-- start of QUOTED PASSAGE --
[FFmpeg-devel] [PATCH] avcodec/cuviddec: correctly handle buffer size and status when deinterlacing

Wed Feb 26 04:42:13 EET 2025

On 2/25/25 13:43, Timo Rothenpieler wrote:
> ---
>   libavcodec/cuviddec.c | 24 +++++++++++++-----------
>   1 file changed, 13 insertions(+), 11 deletions(-)
>
> diff --git a/libavcodec/cuviddec.c b/libavcodec/cuviddec.c
> index 67076a1752..312742fb8c 100644
> --- a/libavcodec/cuviddec.c
> +++ b/libavcodec/cuviddec.c
> @@ -131,7 +131,7 @@ static int CUDAAPI cuvid_handle_video_sequence(void *opaque, CUVIDEOFORMAT* form
>       CUVIDDECODECREATEINFO cuinfo;
>       int surface_fmt;
>       int chroma_444;
> -    int fifo_size_inc;
> +    int old_nb_surfaces, fifo_size_inc, fifo_size_mul = 1;
>   
>       int old_width = avctx->width;
>       int old_height = avctx->height;
> @@ -349,20 +349,24 @@ static int CUDAAPI cuvid_handle_video_sequence(void *opaque, CUVIDEOFORMAT* form
>           return 0;
>       }
>   
> -    fifo_size_inc = ctx->nb_surfaces;
> -    ctx->nb_surfaces = FFMAX(ctx->nb_surfaces, format->min_num_decode_surfaces + 3);
> +    if (ctx->deint_mode_current != cudaVideoDeinterlaceMode_Weave && !ctx->drop_second_field) {
> +        avctx->framerate = av_mul_q(avctx->framerate, (AVRational){2, 1});
> +        fifo_size_mul = 2;
> +    }
>   
> +    old_nb_surfaces = ctx->nb_surfaces;
> +    ctx->nb_surfaces = FFMAX(ctx->nb_surfaces, format->min_num_decode_surfaces + 3);
>       if (avctx->extra_hw_frames > 0)
-- end of QUOTED PASSAGE --
-- start of MATERIAL PROVIDED --
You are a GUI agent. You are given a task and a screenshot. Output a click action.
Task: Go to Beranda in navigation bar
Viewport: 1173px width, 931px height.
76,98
-- end of MATERIAL PROVIDED --
### YOUR OBJECTIVE:
Transcribe the cuviddec patch above word for word, beginning at the words "Wed Feb 26 04:42:13" and stopping after "insertions(+), 11 deletions(-)".

### FULL SOLUTION:
Wed Feb 26 04:42:13 EET 2025

On 2/25/25 13:43, Timo Rothenpieler wrote:
> ---
>   libavcodec/cuviddec.c | 24 +++++++++++++-----------
>   1 file changed, 13 insertions(+), 11 deletions(-)